**Action item**:
Exact copies of all the records are the expected output.

Items from a dataset
========
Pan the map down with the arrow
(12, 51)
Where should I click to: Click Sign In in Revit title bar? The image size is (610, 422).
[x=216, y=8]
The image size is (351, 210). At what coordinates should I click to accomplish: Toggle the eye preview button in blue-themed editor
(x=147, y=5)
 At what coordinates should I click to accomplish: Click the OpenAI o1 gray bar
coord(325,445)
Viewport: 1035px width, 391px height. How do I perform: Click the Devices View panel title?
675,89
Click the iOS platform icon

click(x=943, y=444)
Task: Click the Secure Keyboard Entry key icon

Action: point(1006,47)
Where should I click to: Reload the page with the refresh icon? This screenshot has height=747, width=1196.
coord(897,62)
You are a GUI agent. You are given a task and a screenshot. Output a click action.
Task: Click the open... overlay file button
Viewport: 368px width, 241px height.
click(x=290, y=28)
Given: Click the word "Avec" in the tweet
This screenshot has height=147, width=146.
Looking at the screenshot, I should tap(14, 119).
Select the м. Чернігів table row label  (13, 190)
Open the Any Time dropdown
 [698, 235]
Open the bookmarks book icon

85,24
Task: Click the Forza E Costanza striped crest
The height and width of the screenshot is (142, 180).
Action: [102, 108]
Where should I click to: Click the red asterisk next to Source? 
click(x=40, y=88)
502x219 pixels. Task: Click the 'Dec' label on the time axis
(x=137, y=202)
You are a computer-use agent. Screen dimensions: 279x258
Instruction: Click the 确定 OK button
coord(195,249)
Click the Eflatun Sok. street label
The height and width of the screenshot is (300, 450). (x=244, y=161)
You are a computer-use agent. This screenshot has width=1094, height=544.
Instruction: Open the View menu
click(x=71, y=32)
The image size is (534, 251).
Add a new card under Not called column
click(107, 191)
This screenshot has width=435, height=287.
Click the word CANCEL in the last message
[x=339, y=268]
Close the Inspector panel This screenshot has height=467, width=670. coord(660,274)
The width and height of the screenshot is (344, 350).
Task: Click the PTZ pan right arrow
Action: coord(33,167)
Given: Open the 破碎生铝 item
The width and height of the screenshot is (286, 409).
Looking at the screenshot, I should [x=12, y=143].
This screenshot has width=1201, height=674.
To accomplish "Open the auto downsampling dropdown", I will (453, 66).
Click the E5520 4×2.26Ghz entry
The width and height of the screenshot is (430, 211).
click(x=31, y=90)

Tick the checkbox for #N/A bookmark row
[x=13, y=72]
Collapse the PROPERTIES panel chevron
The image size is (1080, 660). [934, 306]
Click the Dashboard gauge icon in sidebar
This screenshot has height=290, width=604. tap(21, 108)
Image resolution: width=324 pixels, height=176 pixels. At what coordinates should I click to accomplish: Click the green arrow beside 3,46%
========
**Solution**:
Pan the map down with the arrow
(12, 51)
Where should I click to: Click Sign In in Revit title bar? The image size is (610, 422).
[x=216, y=8]
The image size is (351, 210). At what coordinates should I click to accomplish: Toggle the eye preview button in blue-themed editor
(x=147, y=5)
 At what coordinates should I click to accomplish: Click the OpenAI o1 gray bar
coord(325,445)
Viewport: 1035px width, 391px height. How do I perform: Click the Devices View panel title?
675,89
Click the iOS platform icon

click(x=943, y=444)
Task: Click the Secure Keyboard Entry key icon

Action: point(1006,47)
Where should I click to: Reload the page with the refresh icon? This screenshot has height=747, width=1196.
coord(897,62)
You are a GUI agent. You are given a task and a screenshot. Output a click action.
Task: Click the open... overlay file button
Viewport: 368px width, 241px height.
click(x=290, y=28)
Given: Click the word "Avec" in the tweet
This screenshot has height=147, width=146.
Looking at the screenshot, I should tap(14, 119).
Select the м. Чернігів table row label  (13, 190)
Open the Any Time dropdown
 [698, 235]
Open the bookmarks book icon

85,24
Task: Click the Forza E Costanza striped crest
The height and width of the screenshot is (142, 180).
Action: [102, 108]
Where should I click to: Click the red asterisk next to Source? 
click(x=40, y=88)
502x219 pixels. Task: Click the 'Dec' label on the time axis
(x=137, y=202)
You are a computer-use agent. Screen dimensions: 279x258
Instruction: Click the 确定 OK button
coord(195,249)
Click the Eflatun Sok. street label
The height and width of the screenshot is (300, 450). (x=244, y=161)
You are a computer-use agent. This screenshot has width=1094, height=544.
Instruction: Open the View menu
click(x=71, y=32)
The image size is (534, 251).
Add a new card under Not called column
click(107, 191)
This screenshot has width=435, height=287.
Click the word CANCEL in the last message
[x=339, y=268]
Close the Inspector panel This screenshot has height=467, width=670. coord(660,274)
The width and height of the screenshot is (344, 350).
Task: Click the PTZ pan right arrow
Action: coord(33,167)
Given: Open the 破碎生铝 item
The width and height of the screenshot is (286, 409).
Looking at the screenshot, I should [x=12, y=143].
This screenshot has width=1201, height=674.
To accomplish "Open the auto downsampling dropdown", I will (453, 66).
Click the E5520 4×2.26Ghz entry
The width and height of the screenshot is (430, 211).
click(x=31, y=90)

Tick the checkbox for #N/A bookmark row
[x=13, y=72]
Collapse the PROPERTIES panel chevron
The image size is (1080, 660). [934, 306]
Click the Dashboard gauge icon in sidebar
This screenshot has height=290, width=604. tap(21, 108)
Image resolution: width=324 pixels, height=176 pixels. At what coordinates should I click to accomplish: Click the green arrow beside 3,46%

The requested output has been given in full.